Unlawful Cannabis Conduct May be Grounds for a Search – Or Maybe Not
What if an officer observes illegal activity, such as a driver smoking cannabis while driving? Clearly the officer can issue the driver a citation, but the officer may also be justified in searching the vehicle. We cannot yet know what courts will say. On one hand, committing an infraction such as a traffic violation or smoking marijuana while driving does not generally permit a custodial arrest and attendant vehicle search under California law, per Penal Code section 853.6 and Vehicle Code section 40302, subdivision (a). On the other hand, some California cases have allowed the search of a vehicle based on the smell of alcohol – could be evidence of an open container or driving under the influence – such as in People v. Molina (1994) 25 Cal.App.4th 1038. More on point is one California case, People v. Waxler (2014) 224 Cal.App.4th 712. In that case, the court held that because possession of one ounce or less was illegal and punished as an infraction – as was the law at that time – marijuana remained contraband, and thus, an officer could search a vehicle looking for contraband. Though Proposition 64 states that cannabis, as lawfully used and possessed, is not contraband, someone could make otherwise-lawful cannabis into contraband by using it unlawfully, such as by smoking while driving. Look out for law enforcement to use this argument to justify a search of a vehicle.

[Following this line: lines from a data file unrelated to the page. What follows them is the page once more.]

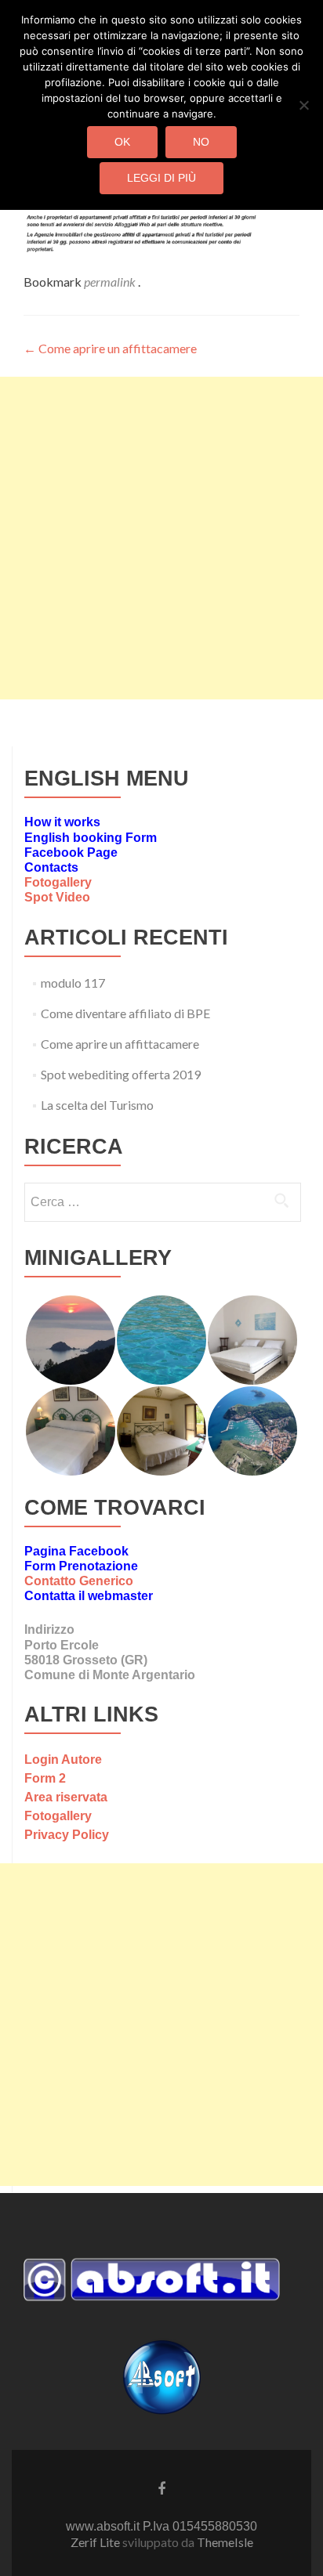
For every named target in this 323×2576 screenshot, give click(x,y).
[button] (69, 1340)
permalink (111, 281)
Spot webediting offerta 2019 (121, 1074)
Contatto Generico (78, 1581)
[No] (303, 105)
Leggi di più (161, 178)
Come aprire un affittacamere (110, 348)
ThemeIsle (225, 2541)
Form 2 (45, 1778)
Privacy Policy (66, 1834)
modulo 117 (73, 982)
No (201, 141)
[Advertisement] (161, 538)
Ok (122, 141)
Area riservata (65, 1797)
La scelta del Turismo (97, 1104)
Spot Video (57, 897)
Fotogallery (58, 882)
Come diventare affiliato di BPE (125, 1013)
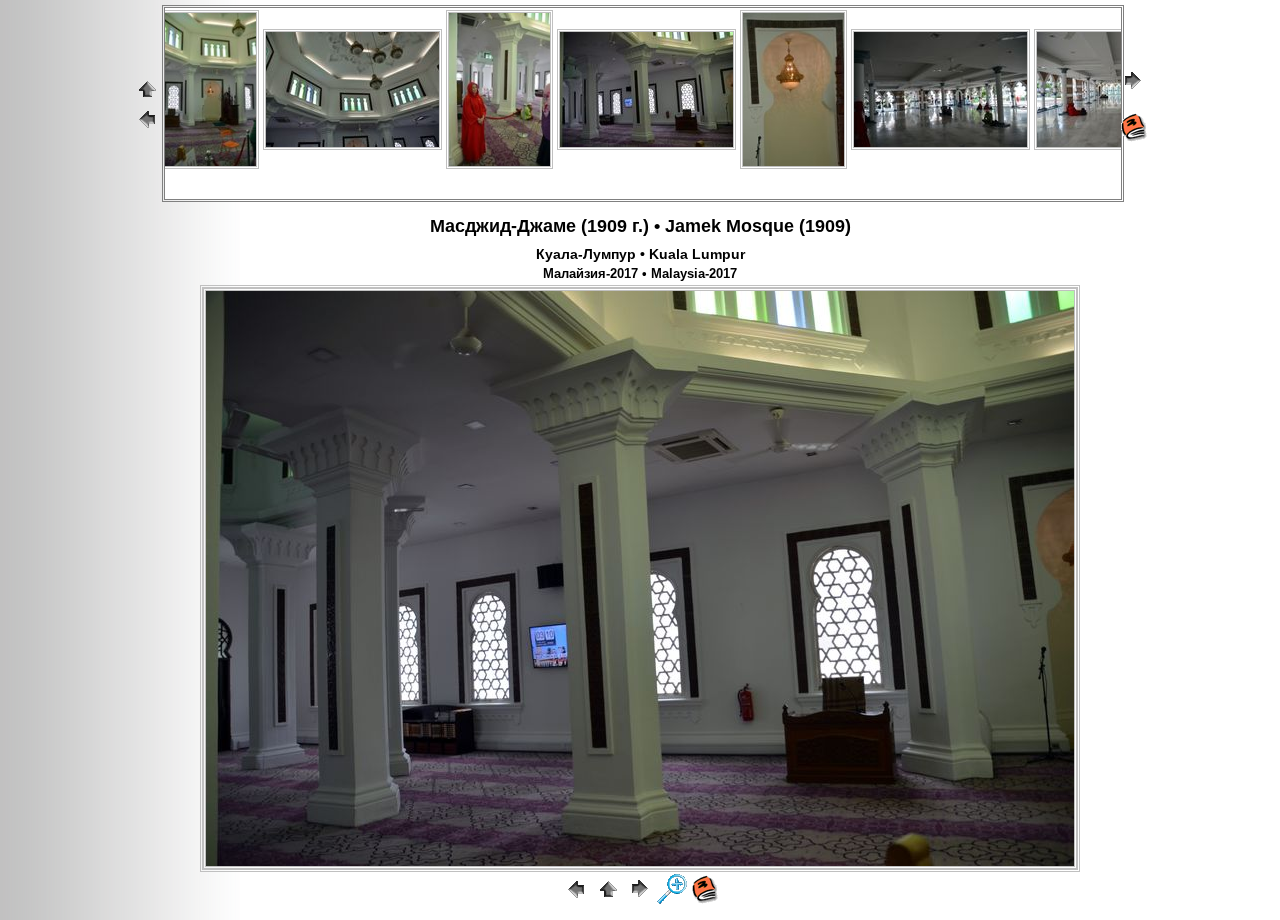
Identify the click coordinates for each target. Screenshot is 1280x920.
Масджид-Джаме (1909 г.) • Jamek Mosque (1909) (640, 226)
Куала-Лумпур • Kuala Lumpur (640, 254)
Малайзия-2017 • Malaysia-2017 (640, 274)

Another argument law enforcement may use to justify searching a vehicle is the need to investigate driving under the influence. It remains a misdemeanor to drive unsafely under the influence of cannabis. If an officer believes someone has committed a cannabis DUI, the officer may seek to search the vehicle incident to the lawful custodial arrest for the DUI.
How to Minimize the Chance of a Vehicle Search
Post Proposition 64, the days of law enforcement using any smell of marijuana, burnt or unburnt, to justify a search of a vehicle are over. However, officers may or may not still be able to search a vehicle if they observe unlawful cannabis conduct, such as smoking while driving. Most likely, officers can still justify a search of a vehicle following an arrest of someone for a cannabis DUI. We will also have to see if courts will allow officers to search a vehicle looking for contraband if cannabis is used unlawfully.
Amid this ambiguity, the best way to minimize a search of one's vehicle is to follow the law post Proposition 64. This means DO NOT smoke or ingest cannabis while driving a vehicle, and do not allow your passengers to do so either. This also means keep your open or previously opened containers of cannabis in the trunk of your vehicle, or the space in the back of the vehicle that resembles a trunk in an SUV or other vehicle that does not have a traditional trunk. And lastly, do not drive while impaired by cannabis.
Disclaimer: This article has been prepared and published for informational purposes only and is not offered, nor should be construed, as legal advice.